By Andrew Mills
DOHA (Reuters) – Qatar has awarded Europe’s largest hotel group Accor to manage apartments and villas that will house fans visiting Qatar during next year’s World Cup, the Cup’s organising committee said on Thursday.
Qatar’s Supreme Committee for Delivery & Legacy said in a statement it had signed an agreement with Accor to run operations and services across its host country real estate portfolio through the end of 2022.
The decision to make full use of the Gulf Arab state’s existing residential and apartments and villas will ensure that the country will have “a sustainable hotel market that does not leave Qatar with excess permanent hotel rooms post-2022,” Hassan al Thawadi, who heads Qatar’s organising body was quoted as saying.

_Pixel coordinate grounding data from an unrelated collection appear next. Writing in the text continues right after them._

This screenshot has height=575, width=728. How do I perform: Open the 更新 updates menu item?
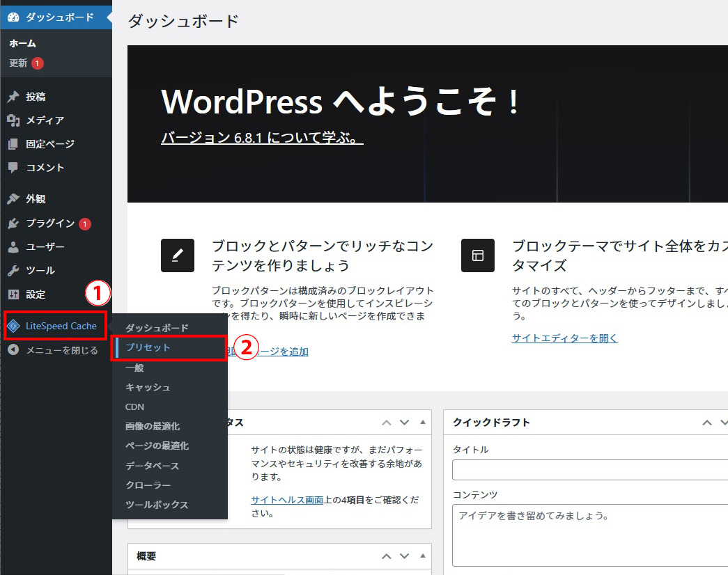pos(19,63)
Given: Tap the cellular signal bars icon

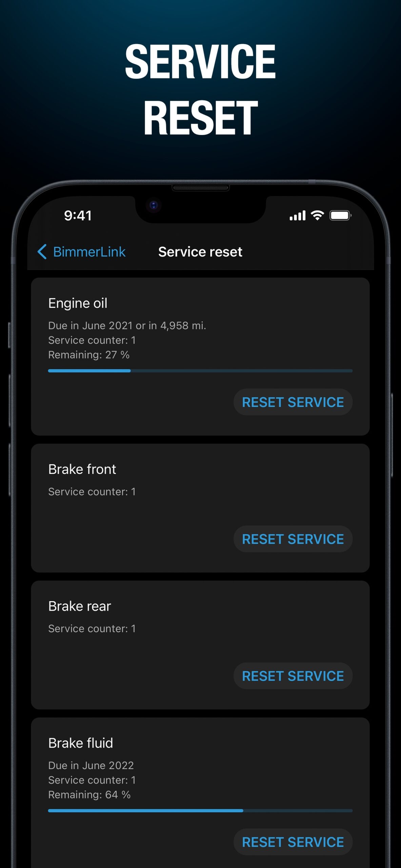Looking at the screenshot, I should click(297, 216).
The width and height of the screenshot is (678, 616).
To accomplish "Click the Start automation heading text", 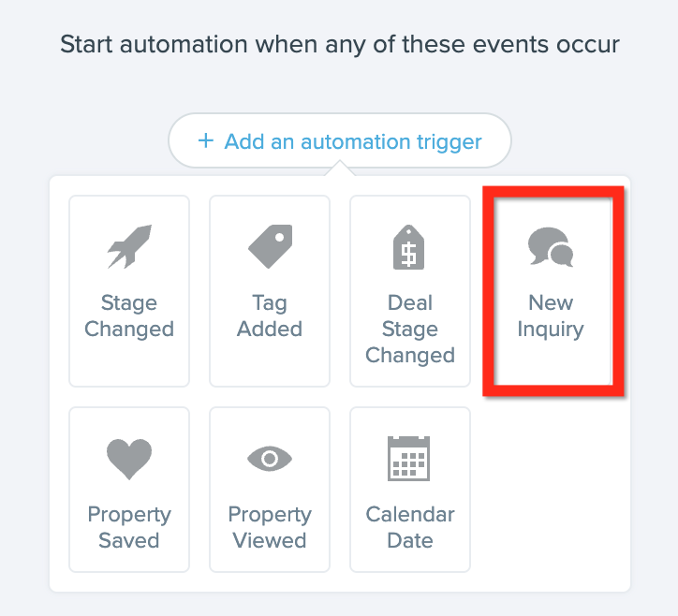I will pyautogui.click(x=340, y=45).
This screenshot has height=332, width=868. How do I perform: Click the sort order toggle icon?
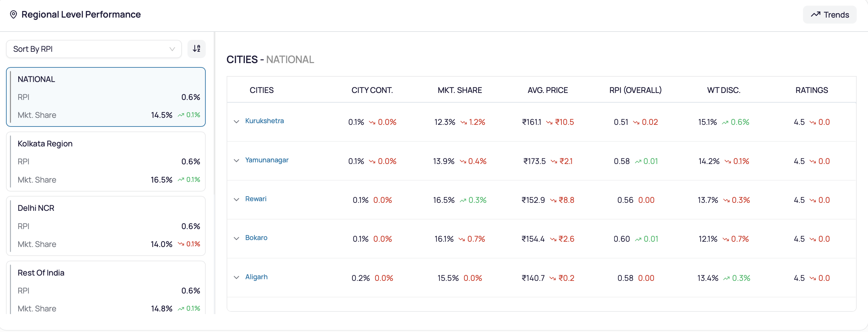tap(196, 49)
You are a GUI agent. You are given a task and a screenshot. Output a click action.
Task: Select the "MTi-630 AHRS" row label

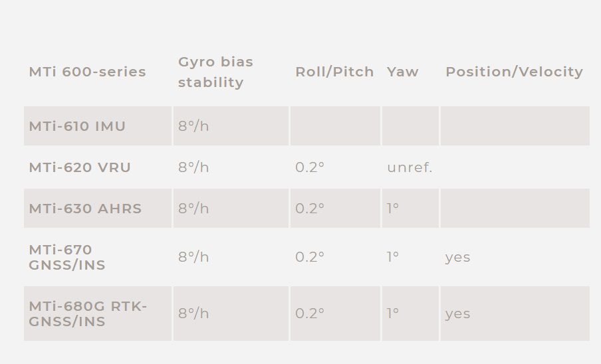click(85, 209)
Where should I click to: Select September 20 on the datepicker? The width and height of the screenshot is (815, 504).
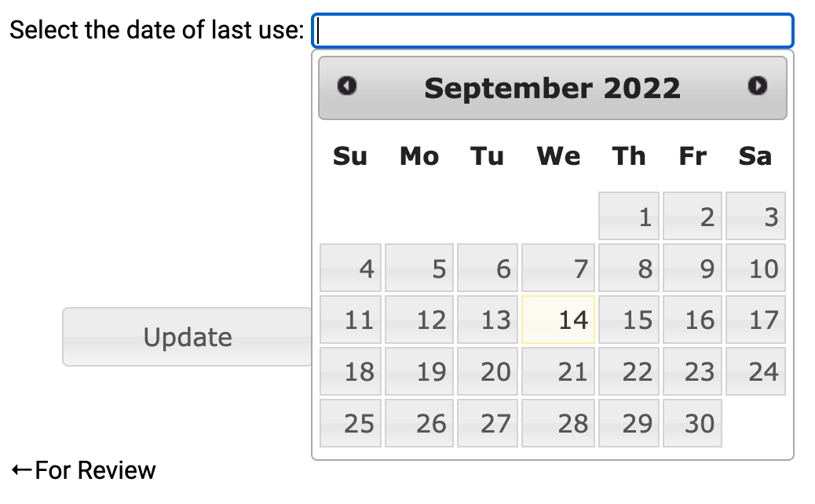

Accor will provide staff to manage and operate more than 60,000 rooms in apartments and villas scattered across the Gulf Arab state, a separate Qatari official told Reuters.
World Cup organisers hope to attract 1.2 million visitors to Qatar during the 28-day event, which kicks off next November. But Qatar has fewer than 30,000 hotel rooms in operation, according to data published in August by the Qatar National Tourism Authority.
Qatar is home to 2.9 million people, 85% of whom are foreigners. As the world’s largest producer of liquified natural gas, Qatar has among the highest per capita incomes in the world.